0

I have a Spark(2.4.6) Scala job running in AWS EMR(emr-5.31.0) that fails randomly with the error org.xml.sax.SAXParseException; Premature end of file. The job consistently overwrites parquet files in S3, and for the most part succeeds, but occasionally we see these errors. In the Spark UI everything looks ok, and I'm not seeing any additional errors, so I'm not sure how to get to the root of the problem.
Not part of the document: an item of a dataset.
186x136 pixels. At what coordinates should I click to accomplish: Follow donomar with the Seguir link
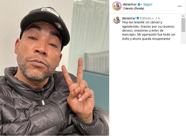[148, 4]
Has anyone else encountered this issue?

Here is the stack trace we often see:

2023-04-19 01:04:50 ERROR FileFormatWriter:91 - Aborting job.
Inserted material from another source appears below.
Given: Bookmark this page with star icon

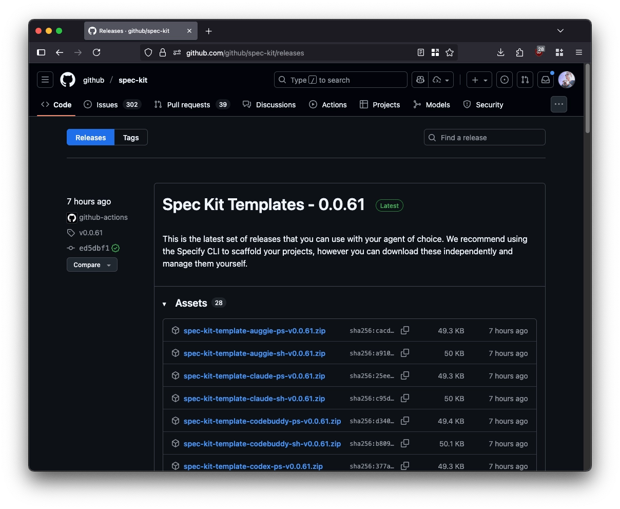Looking at the screenshot, I should (x=450, y=52).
java.io.IOException: Failed publishing one or more staging directories
    at com.amazon.ws.emr.hadoop.fs.staging.ExternalStagedFileCommitter.lambda$publishOrDelete$0(ExternalStagedFileCommitter.java:69)
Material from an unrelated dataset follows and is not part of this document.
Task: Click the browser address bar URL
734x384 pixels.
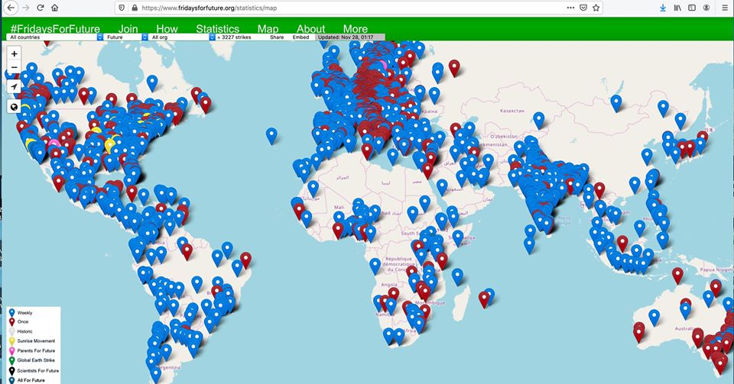Action: (229, 8)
    at com.amazon.ws.emr.hadoop.fs.util.ExceptionCollector.throwIfNotEmpty(ExceptionCollector.java:89)
    at com.amazon.ws.emr.hadoop.fs.staging.ExternalStagedFileCommitter.publishOrDelete(ExternalStagedFileCommitter.java:68)
    at com.amazon.ws.emr.hadoop.fs.staging.DefaultStagingMechanism.publishOrDeleteExternalStagingDirectories(DefaultStagingMechanism.java:106)
    at org.apache.spark.internal.io.StagingServiceOptimizedCommitProtocol.commitJob(StagingServiceOptimizedCommitProtocol.scala:172)
    at org.apache.spark.internal.io.CompositeCommitProtocol.commitJob(CompositeCommitProtocol.scala:108)
    at org.apache.spark.sql.execution.datasources.SQLEmrOptimizedCommitProtocol.commitJob(SQLEmrOptimizedCommitProtocol.scala:121)
    at org.apache.spark.sql.execution.datasources.FileFormatWriter$.write(FileFormatWriter.scala:187)
    at org.apache.spark.sql.execution.datasources.InsertIntoHadoopFsRelationCommand.run(InsertIntoHadoopFsRelationCommand.scala:173)
    at org.apache.spark.sql.execution.command.DataWritingCommandExec.sideEffectResult$lzycompute(commands.scala:104)
    at org.apache.spark.sql.execution.command.DataWritingCommandExec.sideEffectResult(commands.scala:102)
    at org.apache.spark.sql.execution.command.DataWritingCommandExec.doExecute(commands.scala:122)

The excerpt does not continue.